In other words, not easy.
Here’s my educated guess:
The court reporter recorded the original notes in a computer system with its own file format. He then output these files naming them “.txt”. They may or may not contain plain text without formatting; it is hard to know without looking at the original file.
You then opened these files on a Macintosh using an editor that you do not mention. This editor may expect a particular file format, or may not. Again, without knowing which editor you used, I can not say.
This editor may be interpreting characters in the file as “formatting” characters, and thus display the file weirdly, with capitalization, fonts, and other info that is really not there.
So, you may have files that are perfectly fine, but you aren’t looking at them the right way.
Let me clarify.
Microsoft Word is a well-known document editor for both PC and Mac. You can format with fonts, put in line breaks and tables, and so forth. This formatting is stored in a Word file (.doc) as special characters that do not show up on your screen and do not print, yet they are there in the file itself.
If I were to edit a .doc file in another editor that knew nothing of Word, I would see strange behavior. The editor might treat the special characters as formatting, or might assume that they are text. I don’t think this second editor would give you the same result that Word would.
Conversely, with a bit of thinking I could make a file out of characters plus other “stuff” that, if I named it “.doc”, would display strangely in Word.
Remember that to a computer, everything in a file is, in the end, 0s and 1s. By convention (and this is a simplification that assumes only countries that use a Roman alphabet), each set of 8 0s and 1s is called a byte. An editor program assumes that each byte represents a character, in a “code”. A byte can represent 256 codes, so you have a limit of 256 characters.

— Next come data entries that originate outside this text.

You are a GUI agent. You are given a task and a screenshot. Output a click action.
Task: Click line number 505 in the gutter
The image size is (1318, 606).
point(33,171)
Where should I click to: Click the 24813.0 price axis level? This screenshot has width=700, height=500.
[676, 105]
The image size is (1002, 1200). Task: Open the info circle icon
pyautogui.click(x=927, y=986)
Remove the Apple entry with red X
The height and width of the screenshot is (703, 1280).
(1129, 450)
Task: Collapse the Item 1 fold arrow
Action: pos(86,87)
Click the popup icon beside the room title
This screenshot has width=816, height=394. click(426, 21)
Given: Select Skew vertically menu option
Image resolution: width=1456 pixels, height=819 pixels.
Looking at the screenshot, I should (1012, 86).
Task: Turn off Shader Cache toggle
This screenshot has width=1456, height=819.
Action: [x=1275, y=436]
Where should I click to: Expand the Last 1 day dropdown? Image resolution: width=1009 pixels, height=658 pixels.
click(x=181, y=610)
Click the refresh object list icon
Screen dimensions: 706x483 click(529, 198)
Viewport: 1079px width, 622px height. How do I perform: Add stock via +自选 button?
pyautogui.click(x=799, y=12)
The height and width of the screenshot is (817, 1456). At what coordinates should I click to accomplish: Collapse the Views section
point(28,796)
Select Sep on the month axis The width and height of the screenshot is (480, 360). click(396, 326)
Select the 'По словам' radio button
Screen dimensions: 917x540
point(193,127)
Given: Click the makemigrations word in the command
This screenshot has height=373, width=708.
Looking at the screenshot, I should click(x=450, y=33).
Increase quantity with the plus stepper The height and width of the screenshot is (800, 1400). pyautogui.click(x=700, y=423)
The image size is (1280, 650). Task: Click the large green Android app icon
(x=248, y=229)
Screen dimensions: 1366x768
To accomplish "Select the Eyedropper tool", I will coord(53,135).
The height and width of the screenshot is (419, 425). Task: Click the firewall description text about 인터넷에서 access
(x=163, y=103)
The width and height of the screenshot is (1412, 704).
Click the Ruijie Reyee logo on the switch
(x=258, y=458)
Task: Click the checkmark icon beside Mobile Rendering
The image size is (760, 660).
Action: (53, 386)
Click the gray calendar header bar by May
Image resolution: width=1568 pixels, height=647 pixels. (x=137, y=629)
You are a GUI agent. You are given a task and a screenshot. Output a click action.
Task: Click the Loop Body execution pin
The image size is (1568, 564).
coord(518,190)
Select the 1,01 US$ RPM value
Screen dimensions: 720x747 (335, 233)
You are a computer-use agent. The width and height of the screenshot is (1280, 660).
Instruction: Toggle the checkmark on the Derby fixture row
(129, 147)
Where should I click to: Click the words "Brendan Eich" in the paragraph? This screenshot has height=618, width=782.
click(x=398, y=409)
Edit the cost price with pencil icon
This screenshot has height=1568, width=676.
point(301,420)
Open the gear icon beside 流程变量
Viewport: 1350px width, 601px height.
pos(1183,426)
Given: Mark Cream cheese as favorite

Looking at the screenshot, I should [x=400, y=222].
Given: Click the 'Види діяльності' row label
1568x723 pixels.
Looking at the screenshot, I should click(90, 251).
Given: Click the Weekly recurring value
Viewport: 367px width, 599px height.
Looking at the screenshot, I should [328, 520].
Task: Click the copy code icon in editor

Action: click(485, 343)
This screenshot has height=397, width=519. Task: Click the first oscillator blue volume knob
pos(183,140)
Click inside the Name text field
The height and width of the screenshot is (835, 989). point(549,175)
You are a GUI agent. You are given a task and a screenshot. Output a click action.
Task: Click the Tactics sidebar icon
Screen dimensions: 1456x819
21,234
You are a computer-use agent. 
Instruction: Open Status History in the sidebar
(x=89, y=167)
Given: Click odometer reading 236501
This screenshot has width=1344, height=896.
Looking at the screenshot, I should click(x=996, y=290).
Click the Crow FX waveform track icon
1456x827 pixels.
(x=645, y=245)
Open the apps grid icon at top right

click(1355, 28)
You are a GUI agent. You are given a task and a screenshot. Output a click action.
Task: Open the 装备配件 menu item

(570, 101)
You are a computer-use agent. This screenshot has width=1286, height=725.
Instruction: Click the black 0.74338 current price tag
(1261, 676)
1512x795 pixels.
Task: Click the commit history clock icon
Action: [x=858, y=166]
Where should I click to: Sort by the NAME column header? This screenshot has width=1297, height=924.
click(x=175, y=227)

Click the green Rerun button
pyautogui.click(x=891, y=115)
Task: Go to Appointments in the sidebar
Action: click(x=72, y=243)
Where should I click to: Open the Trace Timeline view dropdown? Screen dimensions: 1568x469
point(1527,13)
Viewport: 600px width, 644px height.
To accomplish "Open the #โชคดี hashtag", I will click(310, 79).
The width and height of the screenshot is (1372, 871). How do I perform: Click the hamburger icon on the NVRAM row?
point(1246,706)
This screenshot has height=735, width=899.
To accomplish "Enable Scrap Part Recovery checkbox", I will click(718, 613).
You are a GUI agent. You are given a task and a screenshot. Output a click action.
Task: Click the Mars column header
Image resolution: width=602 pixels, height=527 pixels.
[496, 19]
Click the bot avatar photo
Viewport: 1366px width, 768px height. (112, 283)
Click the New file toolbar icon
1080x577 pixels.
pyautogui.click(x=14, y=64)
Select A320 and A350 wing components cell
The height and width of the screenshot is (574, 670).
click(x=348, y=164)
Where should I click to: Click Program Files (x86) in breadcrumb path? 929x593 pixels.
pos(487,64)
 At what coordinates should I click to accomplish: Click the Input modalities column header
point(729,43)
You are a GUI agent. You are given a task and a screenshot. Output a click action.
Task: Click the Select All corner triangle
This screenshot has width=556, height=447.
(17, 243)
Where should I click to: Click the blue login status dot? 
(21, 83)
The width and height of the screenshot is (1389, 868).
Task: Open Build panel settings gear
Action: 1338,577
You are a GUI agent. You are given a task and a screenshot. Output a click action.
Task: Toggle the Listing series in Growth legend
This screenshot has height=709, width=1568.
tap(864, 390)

Almost all programs across all operating systems use the 8-bit ASCII coding scheme. All of the codes have a printable character associated with them, although some are also used for old-style control codes. An editor program should be able to read these codes out of the file and display them. The issue, though, is whether or not the program has the right fonts to do this.
Sigh. Even if a program understands all 256 codes, it has to be able to map them to something you understand. It has to map the ASCII code for lowercase “a” to something in a font file that will put lowercase “a” on the screen and also on a printer.
All the “.txt” ending on the file says is “interpret this file as a set of ASCII characters”. You put in all 0s into a .txt file and the editor will open it and display weird characters, because the ASCII code of 8 0s maps to a character that usually does not display in any font.
This only scrapes the surface of what is going on. A good SW engineer or tech writer could look at the file and figure out what’s wrong, I am sure. He or she might even be able to fix it automatically. I’m a tech writer and I’ve done stuff like this before.
Alas, I have no way of contacting you, or you me.